Really, a lineup this stacked could have packed a “proper venue” – say PhilaMOCA or The Fire or even Johnny Brenda’s. So you’ve got to admire the DIY convictions of the bands on the bill; for all the blog-world love that Waxahatchee and Swearin‘ have received, especially with the recent excitement surrounding the former’s fantastic new Cerulean Salt (out today on Don GIovanni Records), they remain down-to-earth, committed to their house-show roots, and brought the rock to the kids on their turf, kicking off tour at West Philly’s Golden Tea House on Friday night.
Of course if their performances on Friday are anything to go by, shows in quarters this close might be harder and harder to pull off. Waxahatchee’s headlining set was fierce and dynamic, mixing up pogo-dance ragers like “Coast to Coast” with mid tempo rumblers (“Hollow Bedroom”) and solitary heartbreaking numbers (“Blue Pt. II”). Frontwoman Katie Crutchfield took on guitar and vocal duties for most of the set, but passed off her six string with a bandmate at one point so she should belt out a punk rock take on Paul Simon’s “The Boy In The Bubble.” The cover was played with such bravado that, mark my words, anybody who sees this in Austin next week is going to flip their lid.

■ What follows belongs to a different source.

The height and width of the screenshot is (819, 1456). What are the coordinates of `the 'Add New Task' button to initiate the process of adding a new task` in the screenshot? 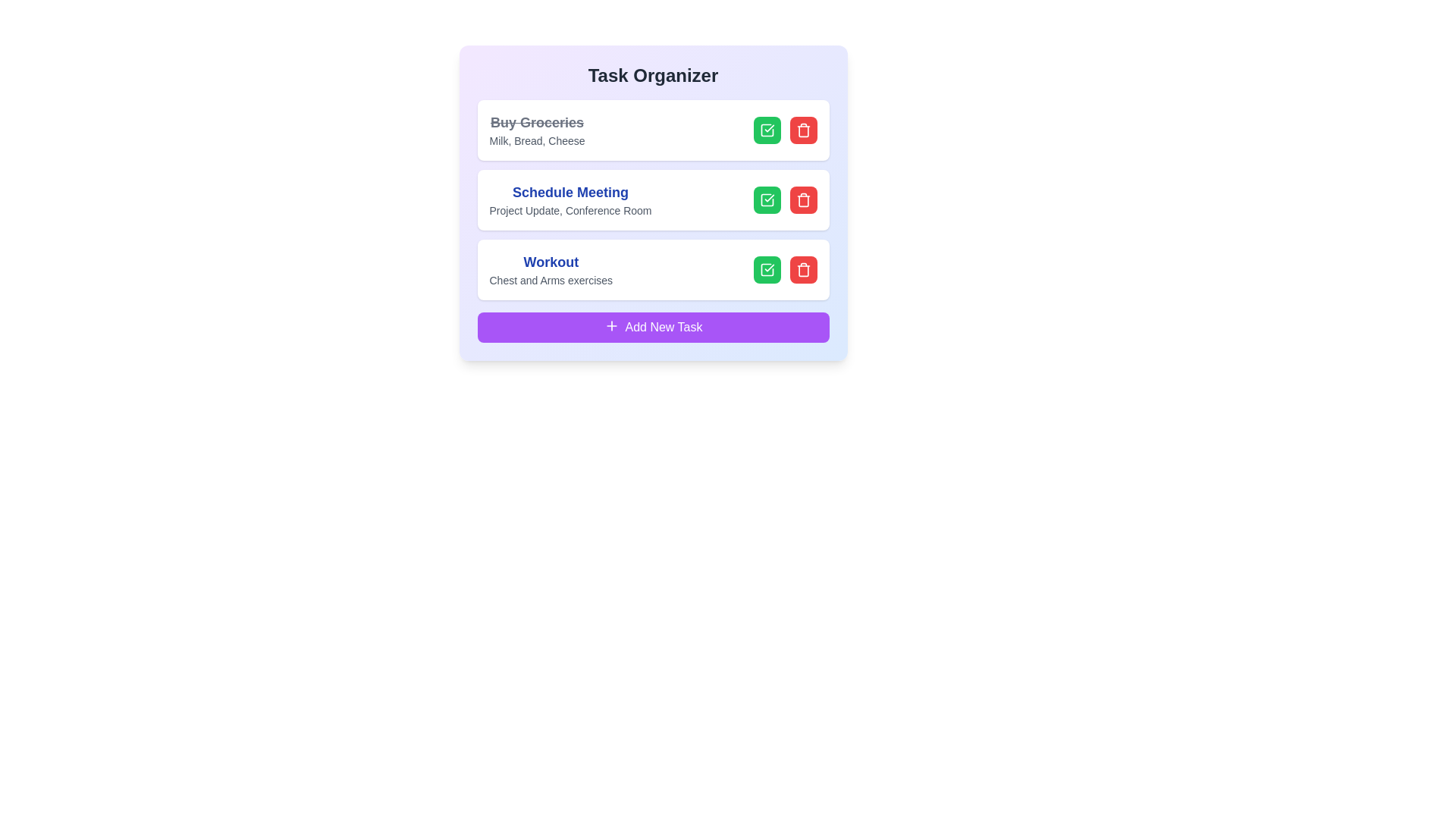 It's located at (653, 327).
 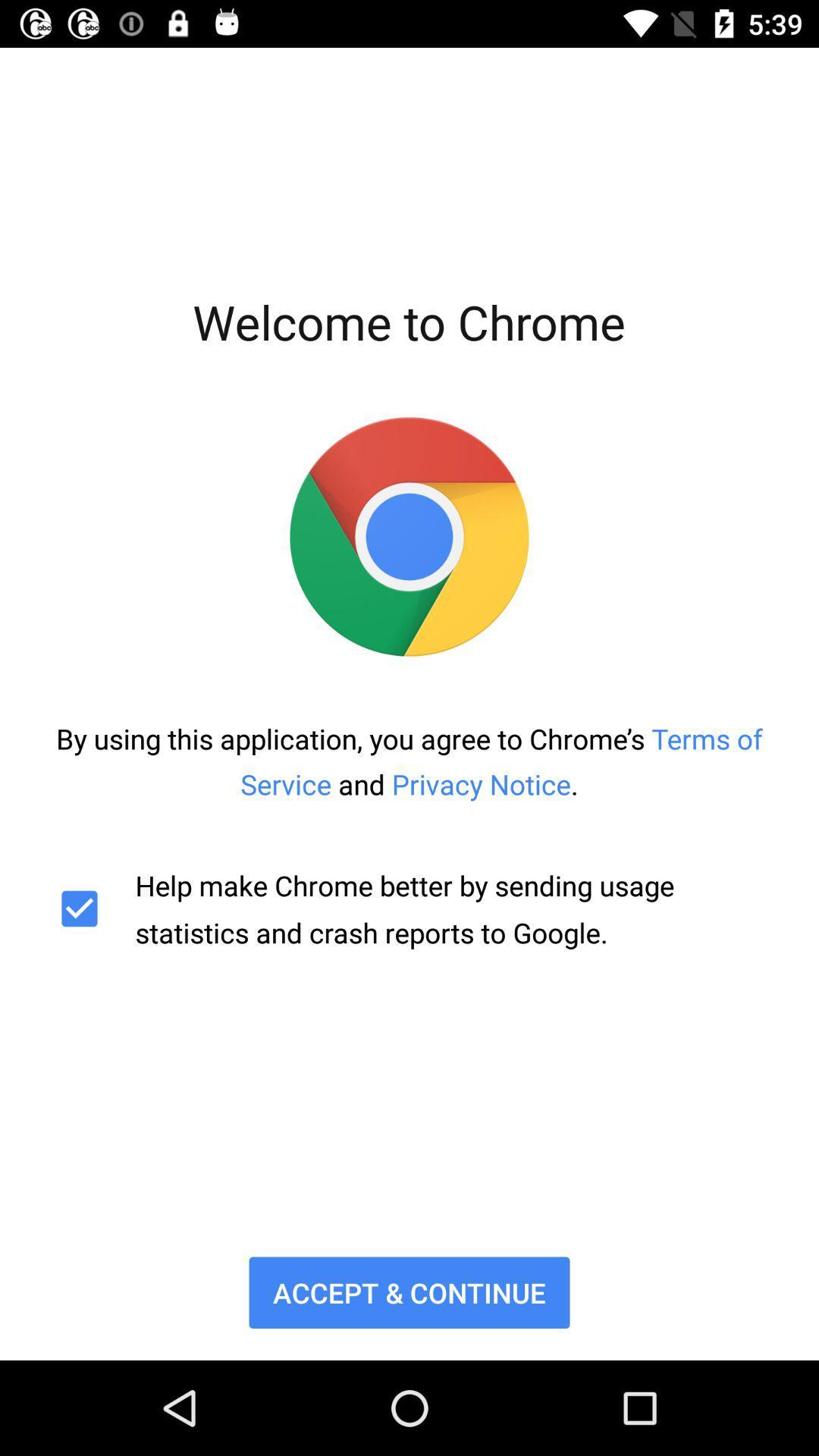 I want to click on the item above the accept & continue, so click(x=410, y=908).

Swearin’, the band co-fronted by Crutchfield’s twin sister Allison, was also lively, playing a snappy scrappy set of poppy punk tunes. While the band was the most stationary of the evening – and it was such an enclosed space we can’t really fault them for that – the crowd moved enough to compensate. A crew of fans lining the brick wall at stage left jumped and screamed along, practically collapsing into guitarist Kyle Gilbride, who of course kept right on playing.
Opening the night were Radiator Hospital, the Brill Building garage pop outfit of Waxahatchee bassist Sam Cook-Parrot – whose gentle humor and quirky charisma put him somewhere in between Jonathan Richman and Daniel Johnston – and punk trio Cayetana, recent signees to Tiny Engines Records that we expect to hear much more from (just like everyone else on the bill) in the not-too-distant future.